Tumble kept her distance. She would approach her mother, stare at Shadow and wrinkle her small nose, and retreat; then she would forget whatever she had smelled, and approach once more. She hovered a few paces away, attraction and repulsion balanced.
Later, Termite put her powerful arms under Shadow’s armpits, hauled her upright by main force, and dragged her into the shade of a fat, tall palm. She brought her food: figs, leaves and shoots. Shadow tried to pull her face away. Termite grabbed her jaw and pinched the joints until Shadow opened her mouth. She forced the food between Shadow’s lips, and pushed at her jaw until Shadow chewed and swallowed.
Shadow threw up.
Termite persisted.
By the time the roosting calls began to sound once more through the forest, Shadow was keeping down much of what she swallowed.
The people returned. The adults carried shaped cobbles, or bits of food. Some of the men had meat.
But there was much unrest. Squat and Little Boss were jabbering and throwing slaps at each other. Squat grabbed at a bloody animal leg Little Boss was carrying, trying to snatch it off him. Little Boss punched him hard in the nose, sending Squat flying back, and Little Boss took a defiant, bloody mouthful of his meat.
When the women started making their nests, Tumble climbed up her mother’s legs and clung onto her shoulders and head.

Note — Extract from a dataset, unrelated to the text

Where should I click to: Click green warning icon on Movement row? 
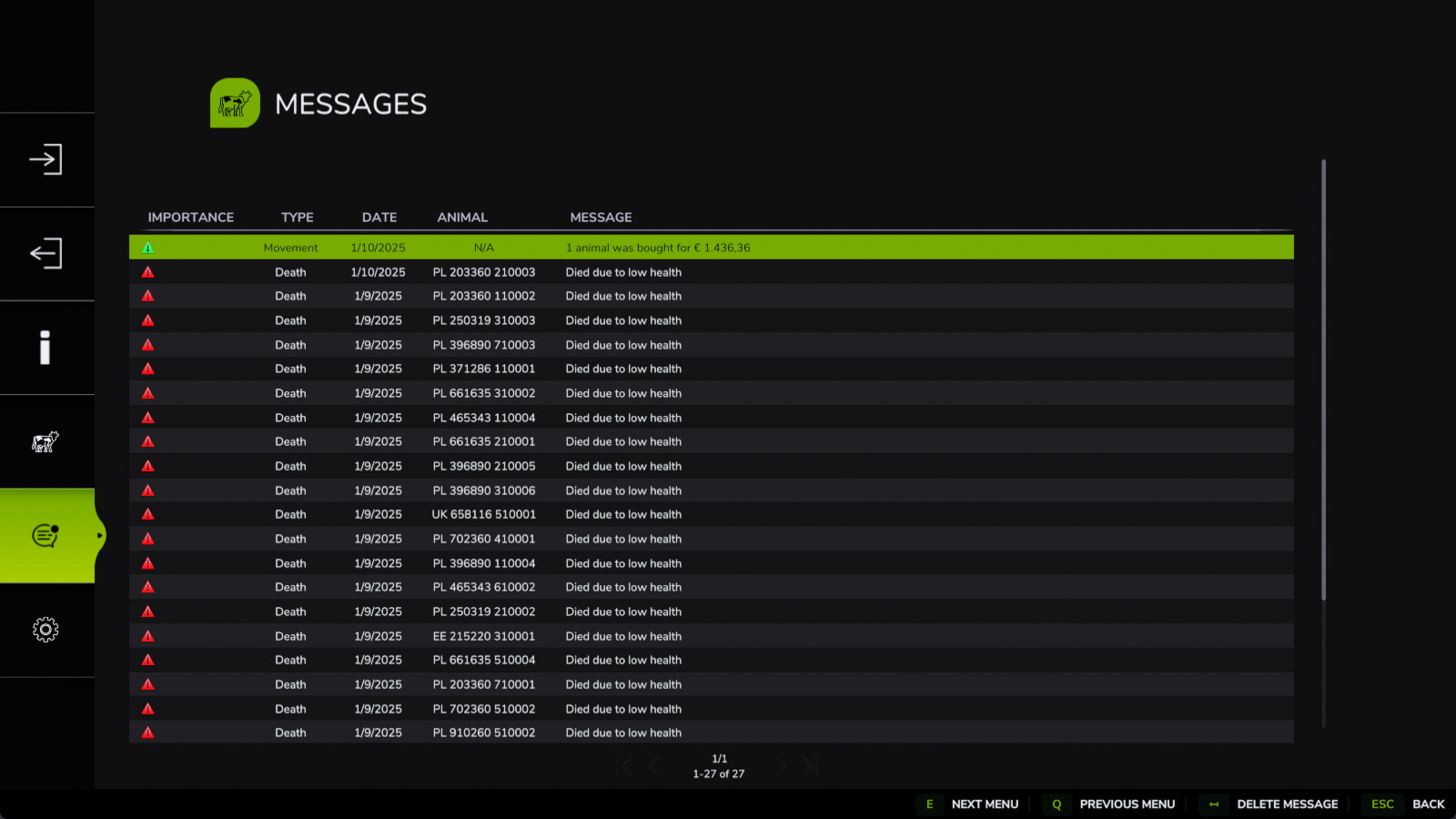click(x=148, y=248)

Once again Termite tried to make Shadow stand, but Shadow fell back and sprawled in the dirt. So Termite leaned over and let Shadow fall across her shoulders. She stood straight with a grunt, and Shadow’s arms and legs dangled at her back and belly.
With powerful gasps. Termite began to climb a palm, laden down by her infant and her nearly grown daughter.

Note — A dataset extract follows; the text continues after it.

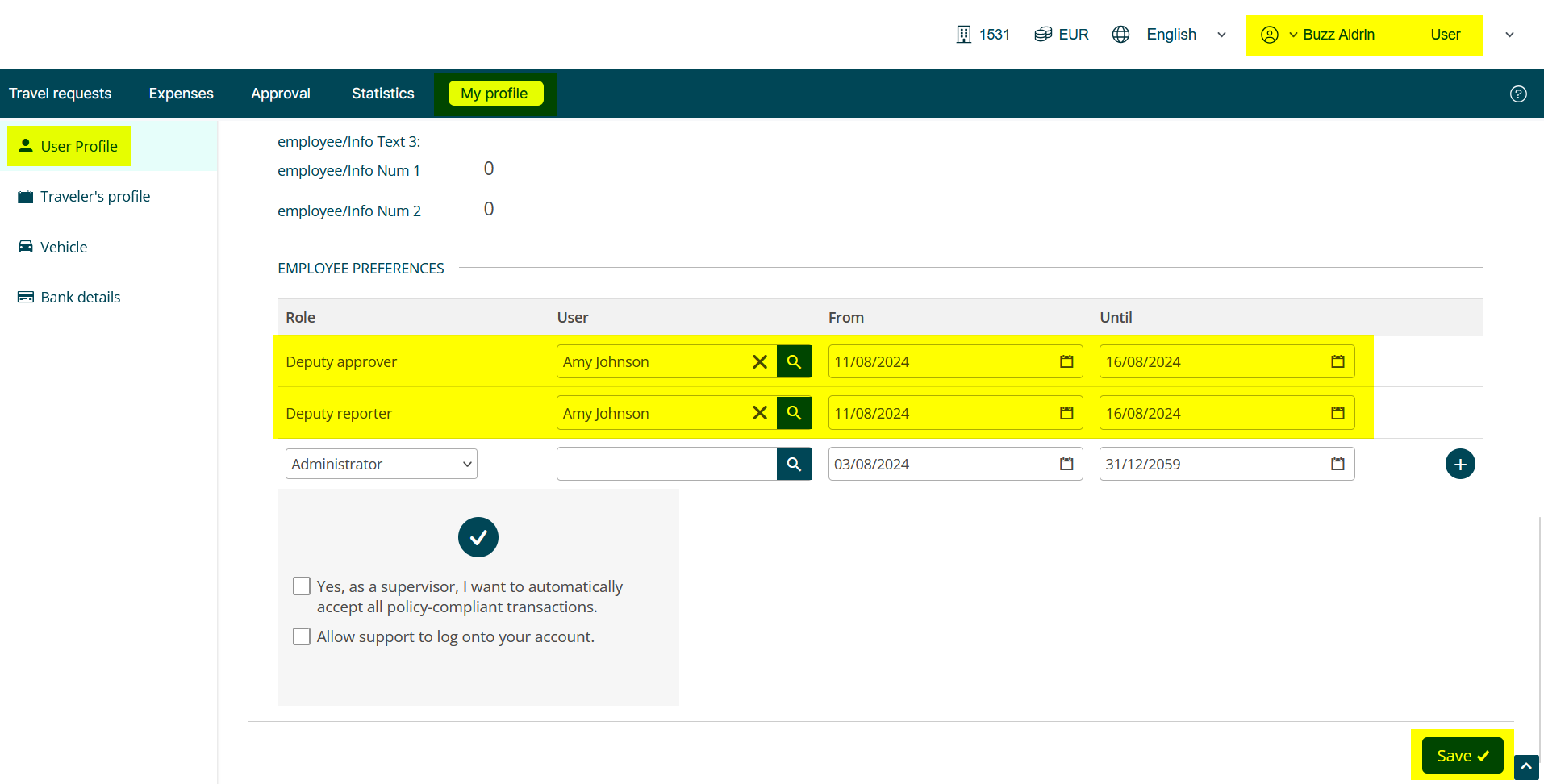1544x784 pixels.
Task: Open calendar for Deputy reporter Until date
Action: point(1337,413)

Shadow’s head dangled at Termite’s back. She saw Termite’s legs and rump, a dark slope before her, powerful muscles working. With every jolt. Shadow felt her innards clench, and bright red pain flowed through her. Tumble’s small hands delivered stinging slaps to her unprotected backside.
High in a palm, Termite let Shadow slide into the crook of a branch. Sweating and panting. Termite quickly pulled branches together to make a nest. Then she grabbed Shadow by the armpits and pulled her into the nest.
Termite settled herself, curling around her daughter’s back. Whimpering, Tumble settled down in the nest at her mother’s back, on the far side from Shadow.
The light slid away. The world was black and grey.
Shadow closed her eyes. She slept, entering a deep dreamless sleep, with her mother’s warmth around her.
When she woke, in the first pink light of day, she found her thumb in her mouth, as if she was an infant. Memories flooded into her head. Her illness was like a tunnel of blood red, leading back to greener days beyond.
Her back was cold. Termite wasn’t there.
She sat up. Termite and Tumble were in the nest, on its far side. Termite was assiduously grooming her infant’s fur. Tumble was picking through a lump of faeces, seeking undigested food.
Shadow inspected the wound in her hand. Green, chewed-up fibre clung to it. She licked away the green stuff. There was no sign of maggots or pus, and much of the damaged area was scabbed over, although the scabs cracked when she flexed her thumb.